"Mereka mungkin saja menyerang Anda, untuk alasan apa pun. Itu bisa berubah menjadi perang etnis. Anda tidak pernah tahu. Itulah ketakutan utama kami," tambahnya.
Sudan mengalami perang saudara pada pertengahan April setelah perselisihan antara panglima militer, Jenderal Abdel Fattah al-Burhan, dan komandan RSF, Mohamed Hamdan Dagalo, lebih dikenal sebagai Hemedti.
Keduanya melakukan kudeta pada Oktober 2021, tetapi kemudian terlibat dalam perebutan kekuasaan yang membuat orang-orang mereka saling mengangkat senjata dalam perang yang tidak menunjukkan tanda-tanda akan berakhir.

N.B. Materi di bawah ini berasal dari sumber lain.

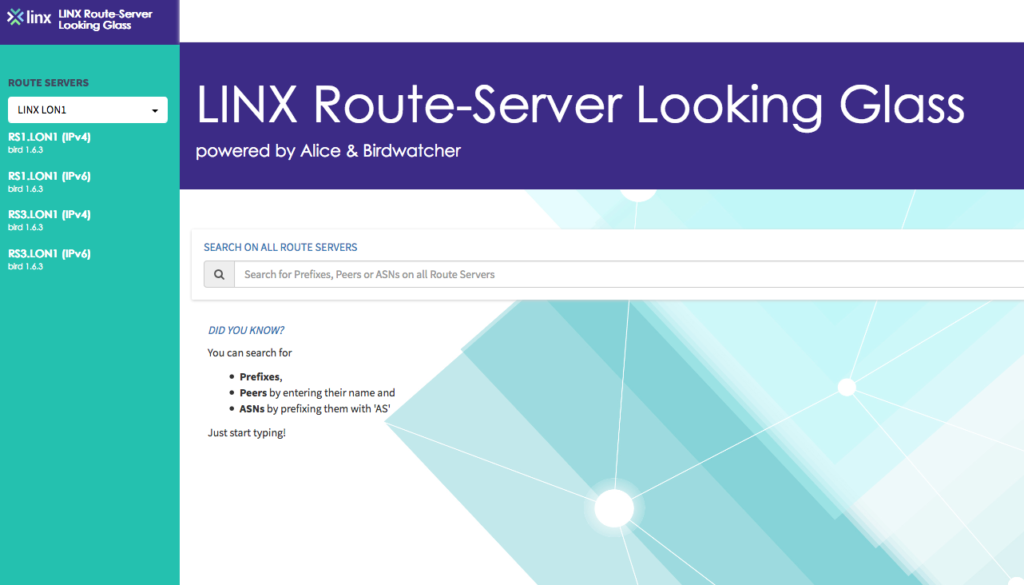Image resolution: width=1024 pixels, height=585 pixels.
Task: Focus the Prefixes, Peers or ASNs search field
Action: [x=500, y=273]
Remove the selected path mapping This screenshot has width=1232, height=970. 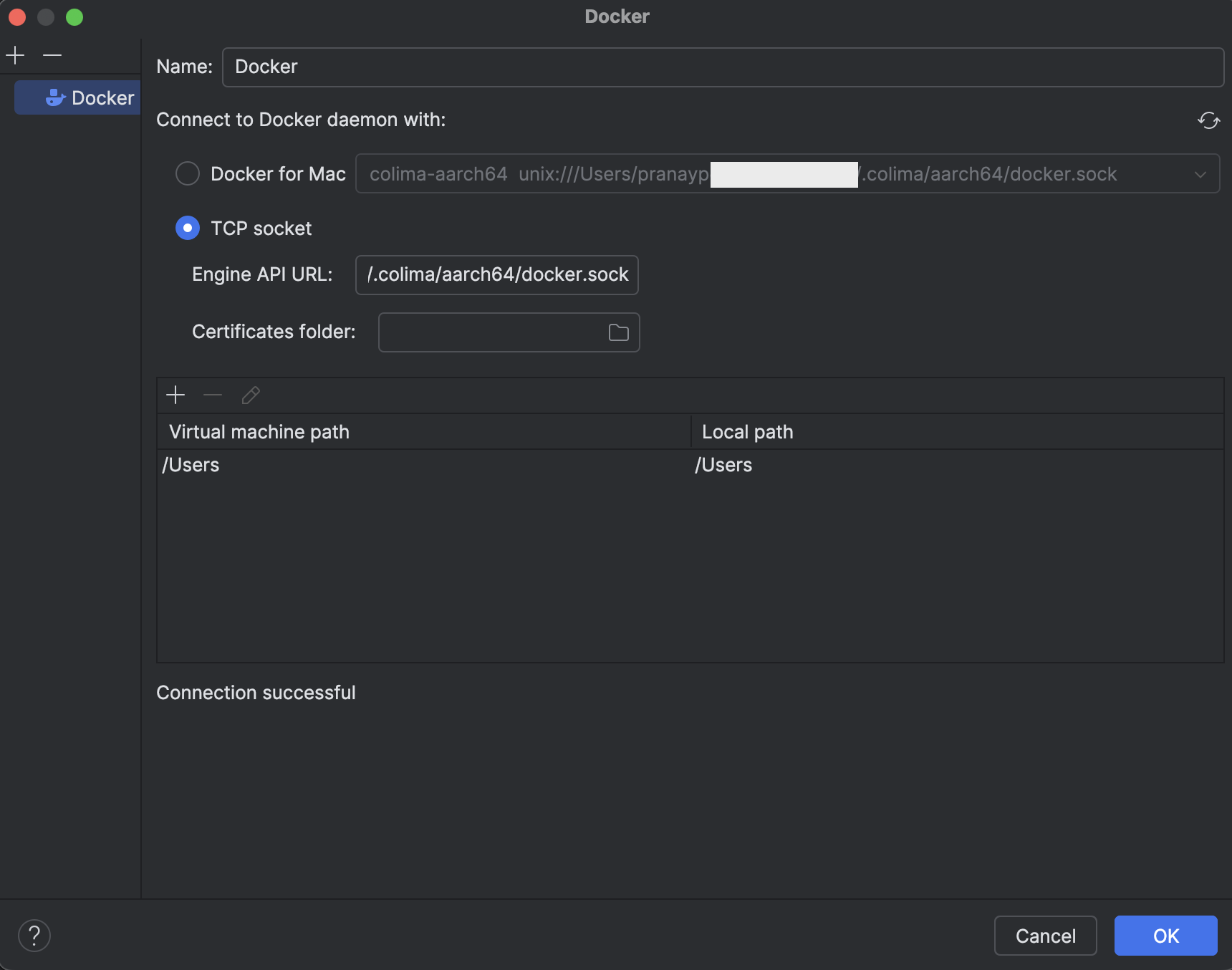[213, 395]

Pedagang senjata mengatakan bahwa permintaan yang jauh lebih besar daripada senapan AK-47 adalah pistol, yang lebih mudah digunakan dan dibawa.
Warga menggertak mereka karena runtuhnya pemerintahan - termasuk kepolisian, layanan penjara dan peradilan - telah menyebabkan kejahatan lepas kendali.
Penjahat kelas kakap sekarang berada di jalanan, menyusul pelarian massal dari penjara terbesar Khartoum di awal perang.
Kejahatan juga melonjak karena konflik telah memaksa banyak bisnis tutup, berdampak langsung pada pengangguran, sementara biaya hidup meningkat karena kelangkaan bahan makanan pokok.
Meskipun orang-orang berjuang secara finansial, sejumlah besar penduduk membeli senjata karena keselamatan adalah yang terpenting - terutama karena rumah dijarah dan wanita diperkosa.